### Available data

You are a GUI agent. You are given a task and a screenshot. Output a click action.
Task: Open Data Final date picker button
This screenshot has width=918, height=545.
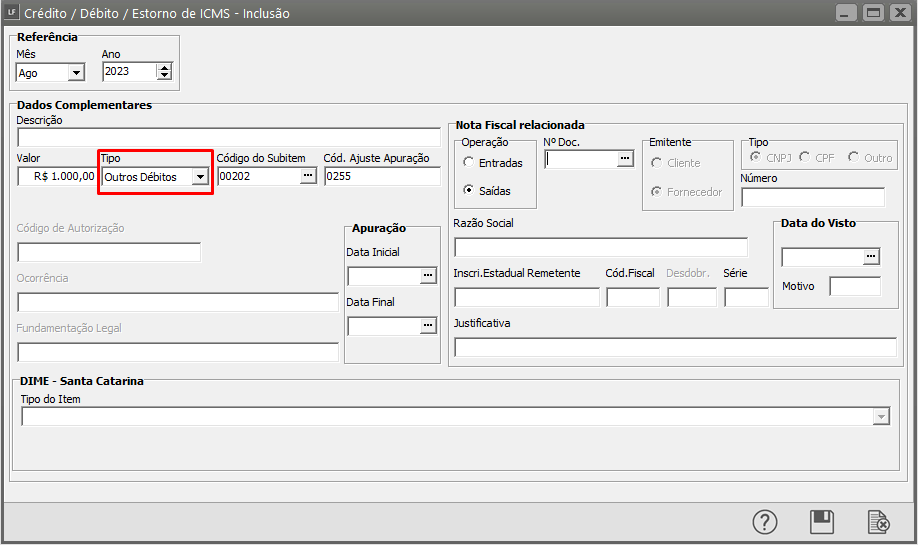coord(428,325)
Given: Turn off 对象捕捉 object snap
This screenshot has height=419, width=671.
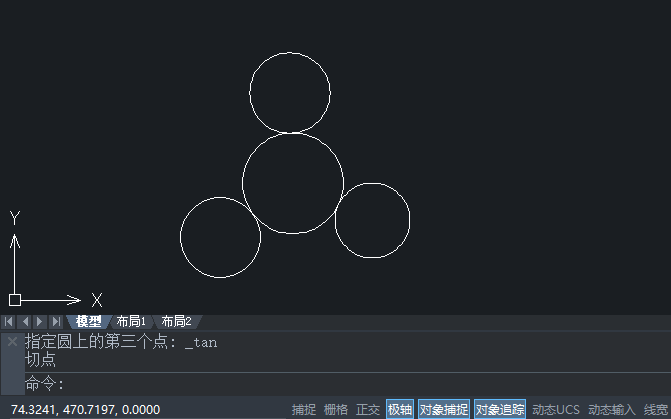Looking at the screenshot, I should (x=444, y=410).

######

**Problem requirements:** Copy out every one of the records above word for word, leaving the pictures out.

**Response:**
You are a GUI agent. You are given a task and a screenshot. Output a click action.
Task: Open Data Final date picker button
This screenshot has width=918, height=545.
coord(428,325)
Given: Turn off 对象捕捉 object snap
This screenshot has height=419, width=671.
Looking at the screenshot, I should (x=444, y=410).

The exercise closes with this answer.